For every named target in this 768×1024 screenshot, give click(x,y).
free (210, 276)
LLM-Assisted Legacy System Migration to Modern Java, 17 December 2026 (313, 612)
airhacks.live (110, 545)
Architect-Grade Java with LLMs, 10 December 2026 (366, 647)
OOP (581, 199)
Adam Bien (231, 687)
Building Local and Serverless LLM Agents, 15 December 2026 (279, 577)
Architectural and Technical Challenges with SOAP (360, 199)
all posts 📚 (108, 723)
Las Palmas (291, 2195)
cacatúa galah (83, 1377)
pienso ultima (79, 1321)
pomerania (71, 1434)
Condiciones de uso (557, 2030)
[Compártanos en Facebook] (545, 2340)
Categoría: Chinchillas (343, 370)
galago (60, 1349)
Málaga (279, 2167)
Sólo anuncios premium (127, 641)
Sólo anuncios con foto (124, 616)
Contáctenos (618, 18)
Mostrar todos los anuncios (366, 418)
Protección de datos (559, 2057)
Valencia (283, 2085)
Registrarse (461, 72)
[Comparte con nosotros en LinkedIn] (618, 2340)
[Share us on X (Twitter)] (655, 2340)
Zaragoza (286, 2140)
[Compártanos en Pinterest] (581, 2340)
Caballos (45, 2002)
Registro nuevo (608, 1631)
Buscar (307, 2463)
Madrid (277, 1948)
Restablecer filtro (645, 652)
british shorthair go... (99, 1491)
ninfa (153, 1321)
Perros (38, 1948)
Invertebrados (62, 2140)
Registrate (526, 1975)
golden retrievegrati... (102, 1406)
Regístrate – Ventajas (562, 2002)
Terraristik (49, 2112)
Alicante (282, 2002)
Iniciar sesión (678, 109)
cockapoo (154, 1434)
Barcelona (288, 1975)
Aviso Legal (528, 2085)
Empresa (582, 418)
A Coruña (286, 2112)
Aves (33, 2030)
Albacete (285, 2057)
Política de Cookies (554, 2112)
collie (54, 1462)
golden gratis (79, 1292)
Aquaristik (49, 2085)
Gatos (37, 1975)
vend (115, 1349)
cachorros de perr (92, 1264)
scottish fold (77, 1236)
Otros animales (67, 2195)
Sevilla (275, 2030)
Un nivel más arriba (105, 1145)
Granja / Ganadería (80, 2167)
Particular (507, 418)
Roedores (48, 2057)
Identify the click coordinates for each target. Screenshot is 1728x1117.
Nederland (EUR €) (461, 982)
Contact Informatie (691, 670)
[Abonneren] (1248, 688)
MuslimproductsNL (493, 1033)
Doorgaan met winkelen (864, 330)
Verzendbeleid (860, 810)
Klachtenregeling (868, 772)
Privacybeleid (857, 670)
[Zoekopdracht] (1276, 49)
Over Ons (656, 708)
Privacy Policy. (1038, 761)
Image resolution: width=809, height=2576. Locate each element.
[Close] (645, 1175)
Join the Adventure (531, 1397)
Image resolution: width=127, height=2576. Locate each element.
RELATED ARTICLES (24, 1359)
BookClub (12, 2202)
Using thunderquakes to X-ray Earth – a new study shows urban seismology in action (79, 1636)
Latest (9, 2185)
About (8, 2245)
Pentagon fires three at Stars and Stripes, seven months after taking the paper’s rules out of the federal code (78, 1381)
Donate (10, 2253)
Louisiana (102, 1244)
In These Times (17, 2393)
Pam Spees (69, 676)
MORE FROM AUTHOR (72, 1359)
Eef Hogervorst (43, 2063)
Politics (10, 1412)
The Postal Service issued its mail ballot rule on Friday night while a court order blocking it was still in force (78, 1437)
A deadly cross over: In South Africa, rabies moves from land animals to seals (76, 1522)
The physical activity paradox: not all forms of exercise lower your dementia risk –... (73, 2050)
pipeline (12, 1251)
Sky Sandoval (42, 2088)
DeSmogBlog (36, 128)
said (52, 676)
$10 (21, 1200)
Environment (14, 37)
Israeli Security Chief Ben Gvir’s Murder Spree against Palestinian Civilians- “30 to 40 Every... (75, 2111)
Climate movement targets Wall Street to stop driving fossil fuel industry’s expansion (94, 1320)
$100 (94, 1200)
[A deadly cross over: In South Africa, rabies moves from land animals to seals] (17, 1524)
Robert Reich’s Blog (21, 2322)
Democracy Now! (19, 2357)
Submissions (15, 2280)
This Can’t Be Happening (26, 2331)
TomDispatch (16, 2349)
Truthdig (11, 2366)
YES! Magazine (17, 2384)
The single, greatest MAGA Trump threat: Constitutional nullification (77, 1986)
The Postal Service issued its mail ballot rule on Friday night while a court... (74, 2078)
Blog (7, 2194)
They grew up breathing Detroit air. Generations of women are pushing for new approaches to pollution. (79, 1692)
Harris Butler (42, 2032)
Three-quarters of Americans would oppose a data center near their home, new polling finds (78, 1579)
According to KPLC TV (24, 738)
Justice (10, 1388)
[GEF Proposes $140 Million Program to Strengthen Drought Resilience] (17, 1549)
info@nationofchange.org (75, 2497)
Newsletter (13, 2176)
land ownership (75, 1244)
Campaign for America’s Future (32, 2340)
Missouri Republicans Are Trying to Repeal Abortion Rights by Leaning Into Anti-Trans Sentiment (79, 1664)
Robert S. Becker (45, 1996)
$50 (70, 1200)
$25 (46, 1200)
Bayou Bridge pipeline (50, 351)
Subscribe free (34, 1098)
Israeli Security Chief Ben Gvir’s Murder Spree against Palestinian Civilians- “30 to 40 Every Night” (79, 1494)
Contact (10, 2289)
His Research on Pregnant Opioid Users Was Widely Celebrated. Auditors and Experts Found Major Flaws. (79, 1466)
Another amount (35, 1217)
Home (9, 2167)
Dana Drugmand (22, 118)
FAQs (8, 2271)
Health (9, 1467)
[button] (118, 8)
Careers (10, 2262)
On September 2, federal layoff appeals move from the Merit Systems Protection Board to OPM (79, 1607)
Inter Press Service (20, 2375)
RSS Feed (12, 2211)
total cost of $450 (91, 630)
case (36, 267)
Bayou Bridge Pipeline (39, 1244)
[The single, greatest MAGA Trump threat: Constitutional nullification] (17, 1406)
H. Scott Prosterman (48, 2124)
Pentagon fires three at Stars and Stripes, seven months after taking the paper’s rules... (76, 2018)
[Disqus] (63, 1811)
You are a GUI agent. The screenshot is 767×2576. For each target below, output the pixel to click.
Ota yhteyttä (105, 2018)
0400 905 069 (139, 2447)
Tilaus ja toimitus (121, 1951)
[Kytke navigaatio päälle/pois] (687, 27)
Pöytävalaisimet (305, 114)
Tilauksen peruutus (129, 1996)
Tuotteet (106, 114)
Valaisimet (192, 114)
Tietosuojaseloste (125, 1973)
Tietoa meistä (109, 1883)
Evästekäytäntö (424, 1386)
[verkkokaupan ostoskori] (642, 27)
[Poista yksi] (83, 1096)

### [PROBLEM TO WORK ON]
Your answer should hold the line with "Ota yhteyttä (105, 2018)" and each line after it to the end of the data, retyped exactly. Include no other lines.

### [RESPONSE TO THIS TASK]
Ota yhteyttä (105, 2018)
0400 905 069 (139, 2447)
Tilaus ja toimitus (121, 1951)
[Kytke navigaatio päälle/pois] (687, 27)
Pöytävalaisimet (305, 114)
Tilauksen peruutus (129, 1996)
Tuotteet (106, 114)
Valaisimet (192, 114)
Tietosuojaseloste (125, 1973)
Tietoa meistä (109, 1883)
Evästekäytäntö (424, 1386)
[verkkokaupan ostoskori] (642, 27)
[Poista yksi] (83, 1096)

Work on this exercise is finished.